The instances in the majority subset are reduced by following the below mentioned techniques; one of the technique is to eliminate the noise instances, the other technique is to find the outliers and the final technique is to find the ranges of weak instances for removal.

The noisy and outlier instances can be easily identified by analyzing the intrinsic properties of the instances. The range of weak instances can be identified by first identifying the weak features in the majority subset. The correlation based feature selection [14] technique selects the important features by following the inter correlation between feature -feature and the inter correlation between feature and class.
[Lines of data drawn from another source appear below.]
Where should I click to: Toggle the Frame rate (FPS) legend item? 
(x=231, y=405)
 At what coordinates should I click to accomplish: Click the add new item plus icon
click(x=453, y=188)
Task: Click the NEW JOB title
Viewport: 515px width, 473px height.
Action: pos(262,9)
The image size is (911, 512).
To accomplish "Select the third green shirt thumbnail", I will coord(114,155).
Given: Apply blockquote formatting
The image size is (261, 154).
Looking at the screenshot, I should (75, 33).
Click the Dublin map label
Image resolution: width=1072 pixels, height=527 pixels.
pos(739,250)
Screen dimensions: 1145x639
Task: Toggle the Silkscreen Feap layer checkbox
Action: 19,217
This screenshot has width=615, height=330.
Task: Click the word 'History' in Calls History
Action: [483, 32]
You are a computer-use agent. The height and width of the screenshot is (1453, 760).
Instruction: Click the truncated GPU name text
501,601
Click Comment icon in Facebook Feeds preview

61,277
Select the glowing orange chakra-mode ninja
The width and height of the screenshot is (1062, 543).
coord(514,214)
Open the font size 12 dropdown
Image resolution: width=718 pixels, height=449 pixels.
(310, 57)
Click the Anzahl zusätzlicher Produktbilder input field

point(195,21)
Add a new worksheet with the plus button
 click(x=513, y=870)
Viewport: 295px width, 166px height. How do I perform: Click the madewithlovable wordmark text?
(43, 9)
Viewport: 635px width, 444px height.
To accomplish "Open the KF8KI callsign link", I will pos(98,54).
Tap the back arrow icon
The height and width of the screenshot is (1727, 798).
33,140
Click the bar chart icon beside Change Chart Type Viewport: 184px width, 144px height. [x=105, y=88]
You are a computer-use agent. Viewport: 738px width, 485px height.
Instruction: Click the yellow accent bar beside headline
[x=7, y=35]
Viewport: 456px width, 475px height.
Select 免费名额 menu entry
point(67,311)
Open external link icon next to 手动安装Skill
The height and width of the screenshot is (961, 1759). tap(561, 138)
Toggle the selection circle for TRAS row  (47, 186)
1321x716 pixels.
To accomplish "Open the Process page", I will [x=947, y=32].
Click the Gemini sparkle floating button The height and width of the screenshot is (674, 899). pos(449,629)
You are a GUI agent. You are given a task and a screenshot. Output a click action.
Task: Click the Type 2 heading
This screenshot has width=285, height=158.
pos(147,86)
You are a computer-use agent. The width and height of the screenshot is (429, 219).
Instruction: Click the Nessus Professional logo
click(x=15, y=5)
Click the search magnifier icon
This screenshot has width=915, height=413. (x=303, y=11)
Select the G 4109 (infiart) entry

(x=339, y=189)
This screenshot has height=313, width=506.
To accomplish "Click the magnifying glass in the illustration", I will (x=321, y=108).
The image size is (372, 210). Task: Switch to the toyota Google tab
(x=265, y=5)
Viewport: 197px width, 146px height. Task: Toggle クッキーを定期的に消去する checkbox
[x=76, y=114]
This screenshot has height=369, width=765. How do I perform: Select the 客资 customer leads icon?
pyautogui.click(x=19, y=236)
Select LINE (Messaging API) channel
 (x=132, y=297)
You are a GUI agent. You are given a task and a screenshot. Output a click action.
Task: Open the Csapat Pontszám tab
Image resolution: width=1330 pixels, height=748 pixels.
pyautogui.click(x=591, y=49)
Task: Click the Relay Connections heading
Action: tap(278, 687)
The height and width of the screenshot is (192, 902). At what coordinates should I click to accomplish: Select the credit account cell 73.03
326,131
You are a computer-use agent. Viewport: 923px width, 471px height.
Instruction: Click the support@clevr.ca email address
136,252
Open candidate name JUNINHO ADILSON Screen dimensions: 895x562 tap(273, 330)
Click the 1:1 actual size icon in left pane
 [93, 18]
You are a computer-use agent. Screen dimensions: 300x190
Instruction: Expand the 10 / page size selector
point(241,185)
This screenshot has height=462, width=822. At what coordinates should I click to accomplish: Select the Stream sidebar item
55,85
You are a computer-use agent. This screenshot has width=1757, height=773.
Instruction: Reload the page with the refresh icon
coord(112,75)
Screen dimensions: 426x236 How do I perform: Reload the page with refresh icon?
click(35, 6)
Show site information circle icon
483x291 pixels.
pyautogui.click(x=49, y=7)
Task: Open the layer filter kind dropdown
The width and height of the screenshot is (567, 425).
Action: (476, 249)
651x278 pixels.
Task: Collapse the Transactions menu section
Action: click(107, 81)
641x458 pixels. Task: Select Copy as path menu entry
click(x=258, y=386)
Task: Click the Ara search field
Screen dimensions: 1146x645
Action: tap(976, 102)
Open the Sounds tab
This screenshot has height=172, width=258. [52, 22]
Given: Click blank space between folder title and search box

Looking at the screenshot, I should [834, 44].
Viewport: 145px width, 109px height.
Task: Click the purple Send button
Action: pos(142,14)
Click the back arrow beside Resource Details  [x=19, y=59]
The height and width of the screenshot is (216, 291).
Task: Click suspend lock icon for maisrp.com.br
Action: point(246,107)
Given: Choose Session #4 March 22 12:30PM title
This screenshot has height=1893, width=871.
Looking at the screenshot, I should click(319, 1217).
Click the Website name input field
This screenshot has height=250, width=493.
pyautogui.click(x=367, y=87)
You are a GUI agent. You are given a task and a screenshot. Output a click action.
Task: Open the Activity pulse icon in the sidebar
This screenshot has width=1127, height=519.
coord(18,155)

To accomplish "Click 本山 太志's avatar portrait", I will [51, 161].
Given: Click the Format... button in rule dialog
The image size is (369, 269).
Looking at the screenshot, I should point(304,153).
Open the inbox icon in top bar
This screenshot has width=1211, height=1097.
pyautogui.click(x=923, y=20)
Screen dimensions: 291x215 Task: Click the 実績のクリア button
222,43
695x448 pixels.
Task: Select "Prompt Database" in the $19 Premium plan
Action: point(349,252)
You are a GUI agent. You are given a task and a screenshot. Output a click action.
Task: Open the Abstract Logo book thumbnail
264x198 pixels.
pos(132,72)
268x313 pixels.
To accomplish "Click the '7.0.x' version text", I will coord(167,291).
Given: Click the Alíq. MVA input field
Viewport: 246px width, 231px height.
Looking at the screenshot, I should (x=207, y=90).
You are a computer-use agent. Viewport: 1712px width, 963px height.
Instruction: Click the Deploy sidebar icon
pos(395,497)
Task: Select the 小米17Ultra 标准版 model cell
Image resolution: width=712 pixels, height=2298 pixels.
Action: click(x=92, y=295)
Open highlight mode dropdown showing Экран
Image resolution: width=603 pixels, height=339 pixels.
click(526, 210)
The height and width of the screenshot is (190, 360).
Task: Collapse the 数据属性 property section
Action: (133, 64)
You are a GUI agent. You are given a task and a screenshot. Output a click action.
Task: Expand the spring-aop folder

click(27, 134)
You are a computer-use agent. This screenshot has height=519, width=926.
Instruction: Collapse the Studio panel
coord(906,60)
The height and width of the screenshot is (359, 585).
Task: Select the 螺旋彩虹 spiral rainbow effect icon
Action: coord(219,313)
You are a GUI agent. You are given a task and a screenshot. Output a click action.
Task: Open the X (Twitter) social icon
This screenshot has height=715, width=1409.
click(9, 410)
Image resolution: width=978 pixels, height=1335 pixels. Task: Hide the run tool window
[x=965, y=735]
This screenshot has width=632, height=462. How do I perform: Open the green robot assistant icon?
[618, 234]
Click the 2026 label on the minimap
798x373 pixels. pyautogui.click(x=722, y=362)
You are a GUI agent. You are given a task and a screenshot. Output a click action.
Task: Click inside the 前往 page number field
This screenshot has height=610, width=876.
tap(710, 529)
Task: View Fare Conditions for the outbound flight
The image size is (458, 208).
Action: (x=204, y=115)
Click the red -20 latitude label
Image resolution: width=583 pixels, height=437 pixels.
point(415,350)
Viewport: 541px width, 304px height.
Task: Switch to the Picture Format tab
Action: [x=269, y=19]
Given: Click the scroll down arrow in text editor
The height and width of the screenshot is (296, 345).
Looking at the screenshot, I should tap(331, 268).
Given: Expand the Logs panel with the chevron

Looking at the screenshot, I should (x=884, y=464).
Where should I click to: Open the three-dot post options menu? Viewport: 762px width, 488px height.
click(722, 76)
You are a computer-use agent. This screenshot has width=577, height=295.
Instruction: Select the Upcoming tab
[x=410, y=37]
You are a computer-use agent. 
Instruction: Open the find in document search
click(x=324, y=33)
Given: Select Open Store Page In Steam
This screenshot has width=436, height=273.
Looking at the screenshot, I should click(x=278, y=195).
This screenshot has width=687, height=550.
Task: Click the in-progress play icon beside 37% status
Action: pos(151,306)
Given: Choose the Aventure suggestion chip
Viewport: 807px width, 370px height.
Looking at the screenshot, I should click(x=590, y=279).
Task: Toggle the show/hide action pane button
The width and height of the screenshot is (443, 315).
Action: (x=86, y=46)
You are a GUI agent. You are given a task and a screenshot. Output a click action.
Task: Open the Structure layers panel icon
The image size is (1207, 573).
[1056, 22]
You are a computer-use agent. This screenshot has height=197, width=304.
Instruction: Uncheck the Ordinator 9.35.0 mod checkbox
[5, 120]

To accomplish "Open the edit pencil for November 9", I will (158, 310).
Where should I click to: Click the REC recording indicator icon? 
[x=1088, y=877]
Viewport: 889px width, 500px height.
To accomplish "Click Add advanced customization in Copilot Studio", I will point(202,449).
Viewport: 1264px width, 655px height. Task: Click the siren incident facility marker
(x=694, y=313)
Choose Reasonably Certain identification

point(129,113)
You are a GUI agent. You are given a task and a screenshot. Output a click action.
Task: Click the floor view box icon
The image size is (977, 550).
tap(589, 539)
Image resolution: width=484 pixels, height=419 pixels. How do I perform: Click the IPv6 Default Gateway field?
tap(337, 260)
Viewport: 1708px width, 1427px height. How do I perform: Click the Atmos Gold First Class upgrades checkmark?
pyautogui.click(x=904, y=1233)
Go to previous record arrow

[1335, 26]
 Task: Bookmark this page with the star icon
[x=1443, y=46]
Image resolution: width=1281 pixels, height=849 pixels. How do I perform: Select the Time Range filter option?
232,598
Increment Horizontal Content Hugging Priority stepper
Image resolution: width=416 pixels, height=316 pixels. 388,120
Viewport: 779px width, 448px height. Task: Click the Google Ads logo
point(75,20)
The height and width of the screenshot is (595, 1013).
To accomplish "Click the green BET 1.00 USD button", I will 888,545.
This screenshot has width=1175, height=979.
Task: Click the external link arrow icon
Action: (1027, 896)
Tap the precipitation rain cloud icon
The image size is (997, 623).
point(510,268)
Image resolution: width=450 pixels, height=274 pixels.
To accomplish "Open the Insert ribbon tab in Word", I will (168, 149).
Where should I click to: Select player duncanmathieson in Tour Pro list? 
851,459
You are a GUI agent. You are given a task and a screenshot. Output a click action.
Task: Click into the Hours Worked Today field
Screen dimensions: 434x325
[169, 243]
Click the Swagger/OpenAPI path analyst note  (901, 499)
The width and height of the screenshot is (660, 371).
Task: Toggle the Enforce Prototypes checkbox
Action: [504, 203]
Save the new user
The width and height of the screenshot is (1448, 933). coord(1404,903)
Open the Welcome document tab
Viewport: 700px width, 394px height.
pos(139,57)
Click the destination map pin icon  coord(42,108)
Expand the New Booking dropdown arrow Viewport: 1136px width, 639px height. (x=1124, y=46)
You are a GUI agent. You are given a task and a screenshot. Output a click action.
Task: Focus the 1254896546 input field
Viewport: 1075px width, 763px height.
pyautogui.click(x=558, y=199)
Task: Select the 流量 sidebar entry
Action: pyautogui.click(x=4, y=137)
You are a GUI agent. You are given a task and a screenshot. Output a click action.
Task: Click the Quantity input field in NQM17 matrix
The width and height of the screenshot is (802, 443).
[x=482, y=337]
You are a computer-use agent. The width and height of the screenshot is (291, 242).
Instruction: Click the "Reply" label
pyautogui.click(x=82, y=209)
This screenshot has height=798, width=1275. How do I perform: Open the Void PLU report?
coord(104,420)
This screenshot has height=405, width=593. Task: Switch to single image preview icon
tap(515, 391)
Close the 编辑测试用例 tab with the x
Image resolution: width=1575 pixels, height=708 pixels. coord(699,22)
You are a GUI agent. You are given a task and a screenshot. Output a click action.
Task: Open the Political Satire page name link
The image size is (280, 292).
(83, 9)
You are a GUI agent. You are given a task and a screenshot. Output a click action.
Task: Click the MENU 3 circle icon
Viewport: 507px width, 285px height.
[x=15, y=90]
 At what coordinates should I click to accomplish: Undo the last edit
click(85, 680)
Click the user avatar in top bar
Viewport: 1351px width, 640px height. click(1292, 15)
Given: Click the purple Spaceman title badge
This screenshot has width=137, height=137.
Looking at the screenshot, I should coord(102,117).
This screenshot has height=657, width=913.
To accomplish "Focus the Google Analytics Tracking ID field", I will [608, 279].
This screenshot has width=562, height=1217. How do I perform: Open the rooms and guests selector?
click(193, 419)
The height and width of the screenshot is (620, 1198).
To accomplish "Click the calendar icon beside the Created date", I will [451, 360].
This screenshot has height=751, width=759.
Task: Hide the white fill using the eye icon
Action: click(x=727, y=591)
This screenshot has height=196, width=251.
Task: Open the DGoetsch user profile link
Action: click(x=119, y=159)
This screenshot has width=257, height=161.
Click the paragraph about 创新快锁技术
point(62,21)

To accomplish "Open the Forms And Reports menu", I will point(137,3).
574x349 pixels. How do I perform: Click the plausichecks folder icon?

The features which have very less correlation are identified for elimination. The ranges of instances which belong to these weak features are identified for elimination from the majority subset. The number of features and instances eliminate by the correlation based feature selection technique will vary from dataset to dataset depending upon the unique properties of the dataset.

The detailed procedure of IUSDS is given in the form of algorithm as follows.

ALGORITHM 1. IUSDS
Input: $S$ :data stream of examples partitioned into chunks, $P$ :Chunks of instances with minority sub class, $N$ :Chunks of instances with majority sub class $jPj <jNj$ , and $Fj$ , the feature set, $j > 0$ .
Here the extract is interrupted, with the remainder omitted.